- WORK REQUEST -
In the records below, begin at the line that has "Sìguenos (283, 2507)" and stop after the line that has "Sobre Nosotros (97, 13)"; quote those lines verbatim and nothing more.

- LISTED ENTRIES -
● ● ● ●

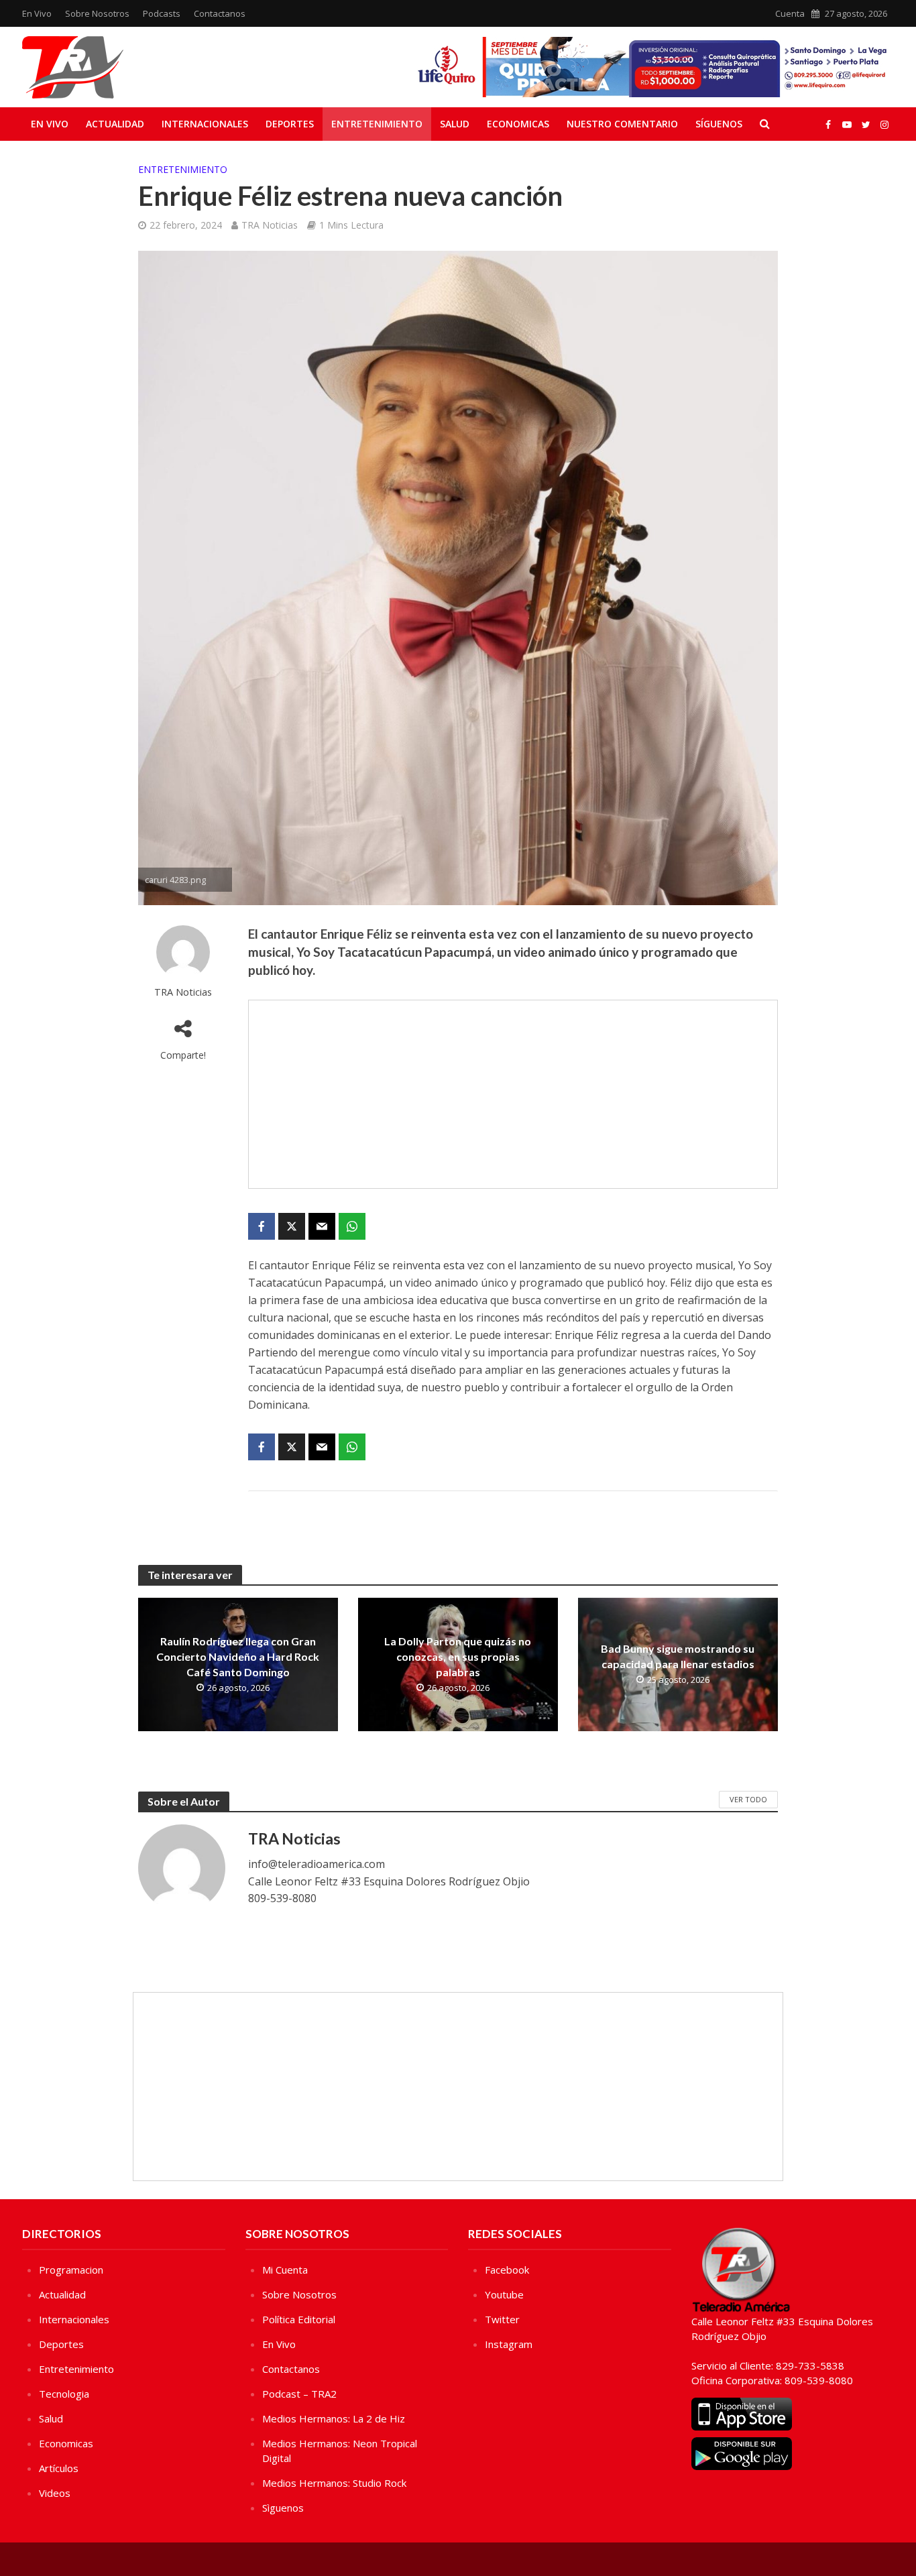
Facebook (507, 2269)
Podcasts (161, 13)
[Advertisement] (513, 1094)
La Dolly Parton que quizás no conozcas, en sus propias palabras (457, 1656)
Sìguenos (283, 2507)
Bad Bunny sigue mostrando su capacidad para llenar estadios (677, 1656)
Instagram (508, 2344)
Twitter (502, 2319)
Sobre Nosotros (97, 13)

● ● ● ●

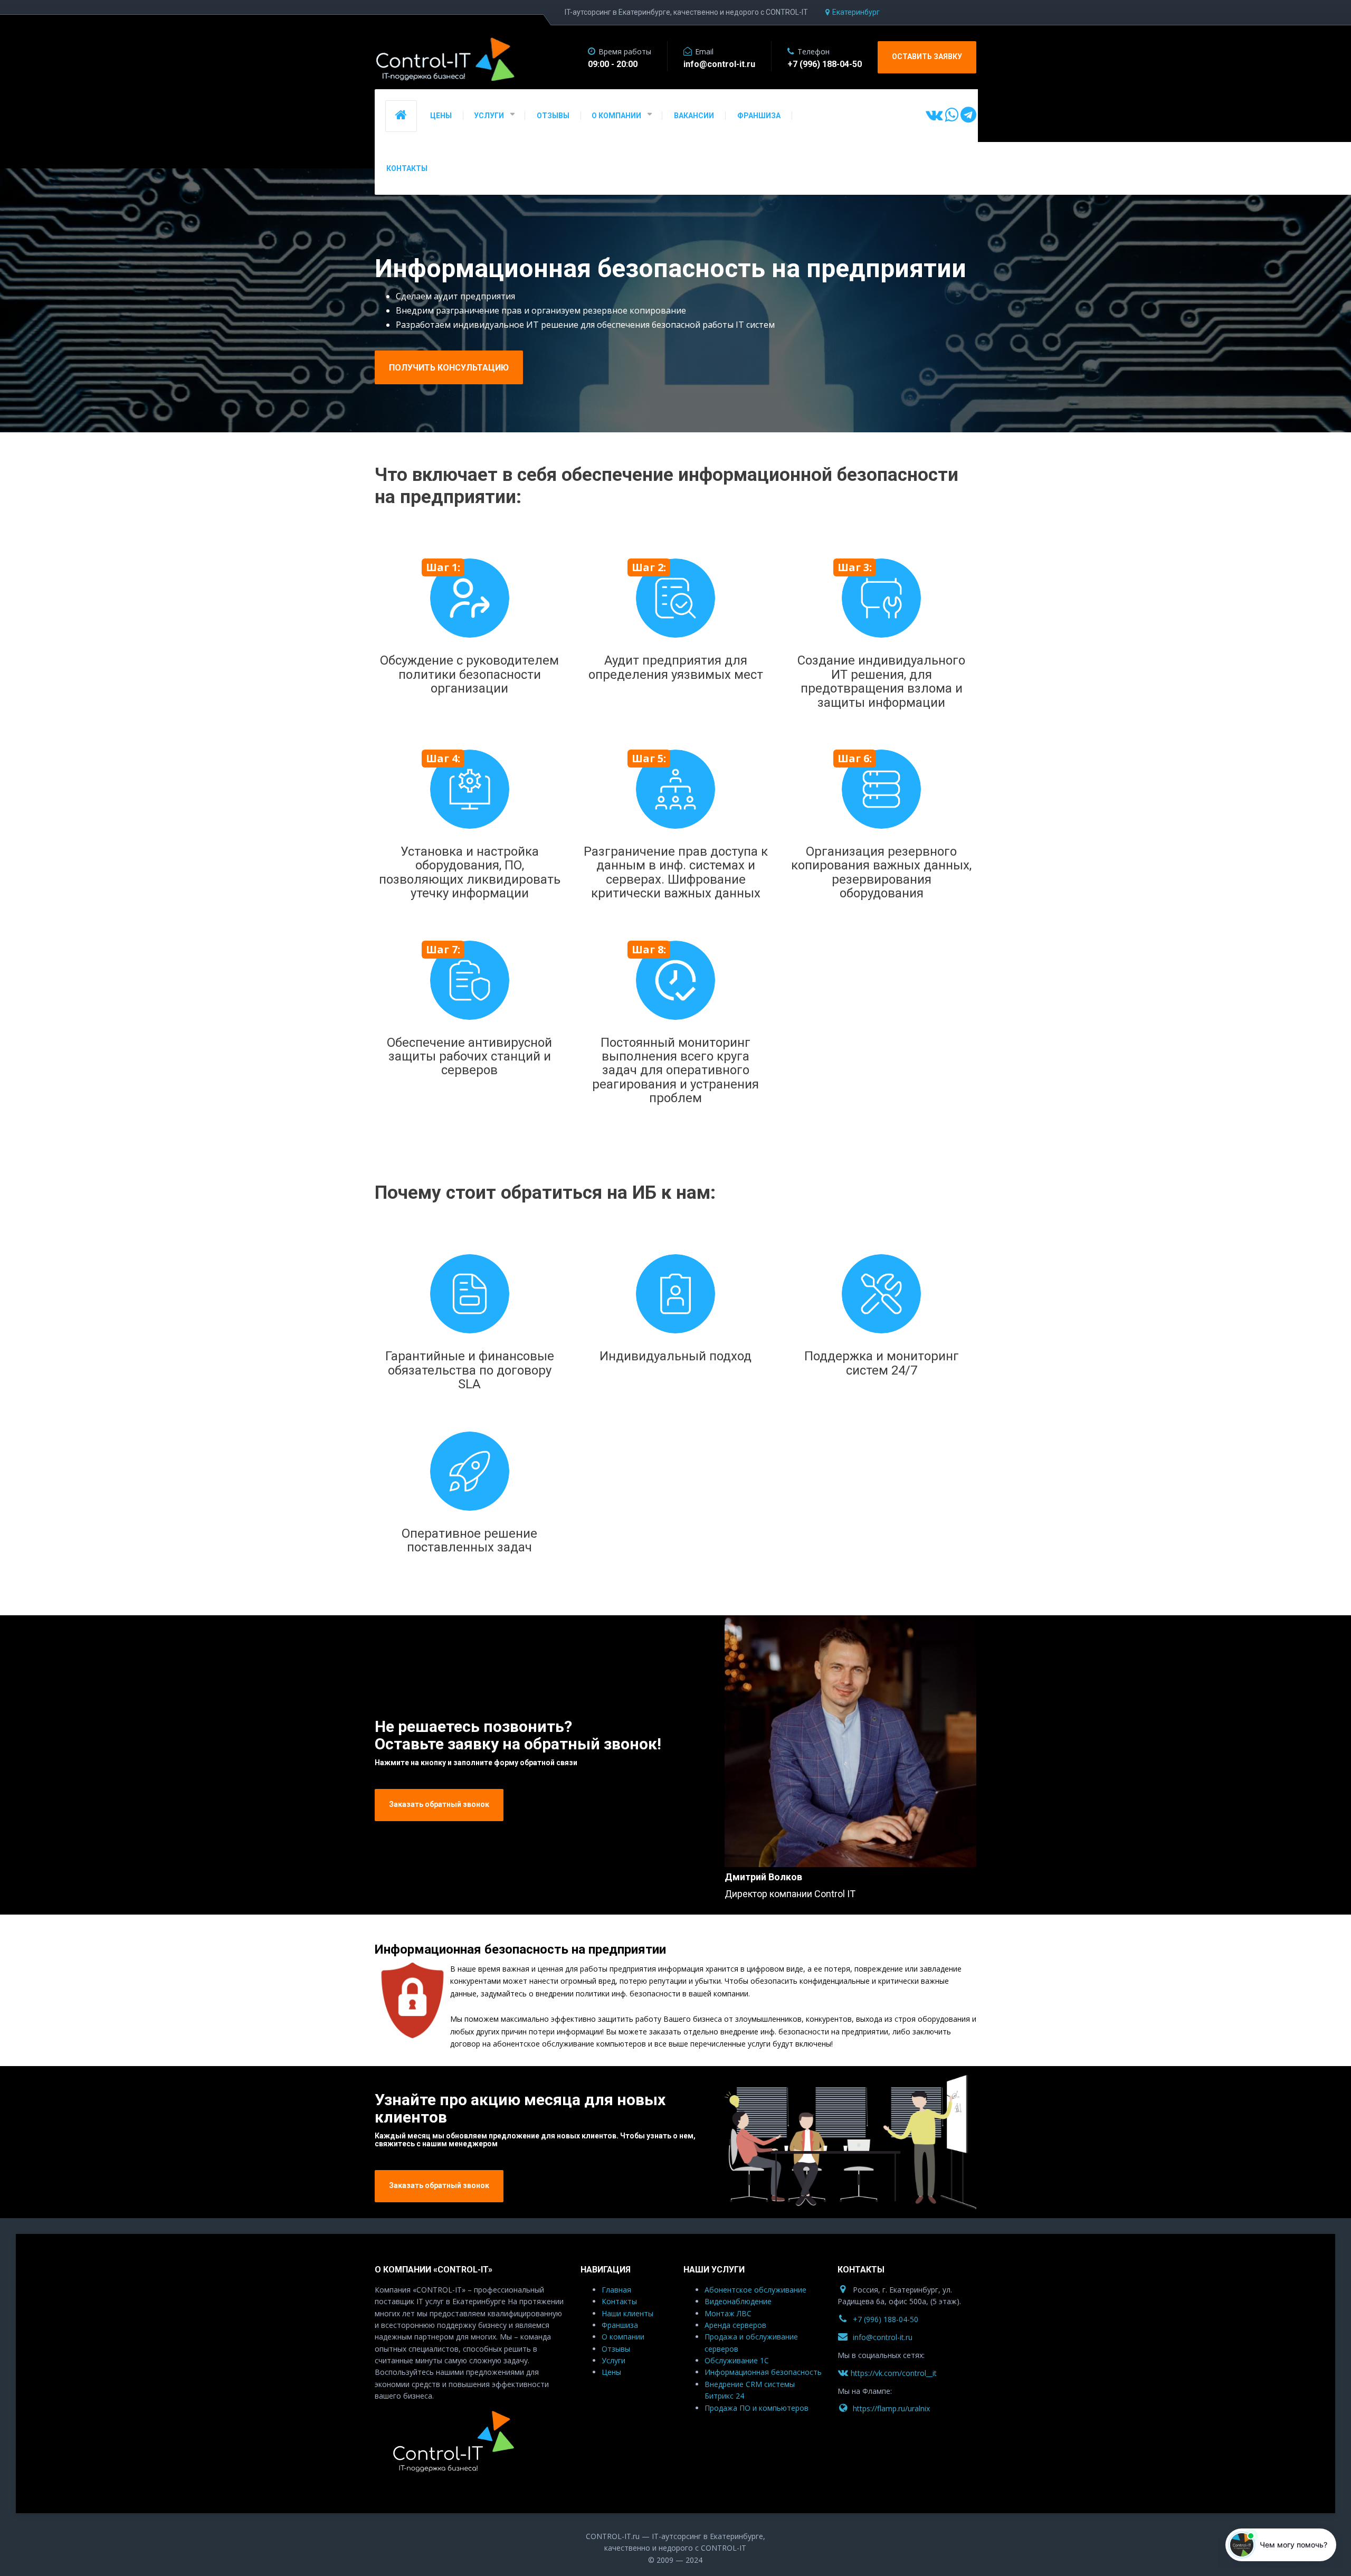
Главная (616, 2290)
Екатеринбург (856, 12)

● ● ● ●

- SOLUTION TO THIS TASK -
Sìguenos (283, 2507)
Bad Bunny sigue mostrando su capacidad para llenar estadios (677, 1656)
Instagram (508, 2344)
Twitter (502, 2319)
Sobre Nosotros (97, 13)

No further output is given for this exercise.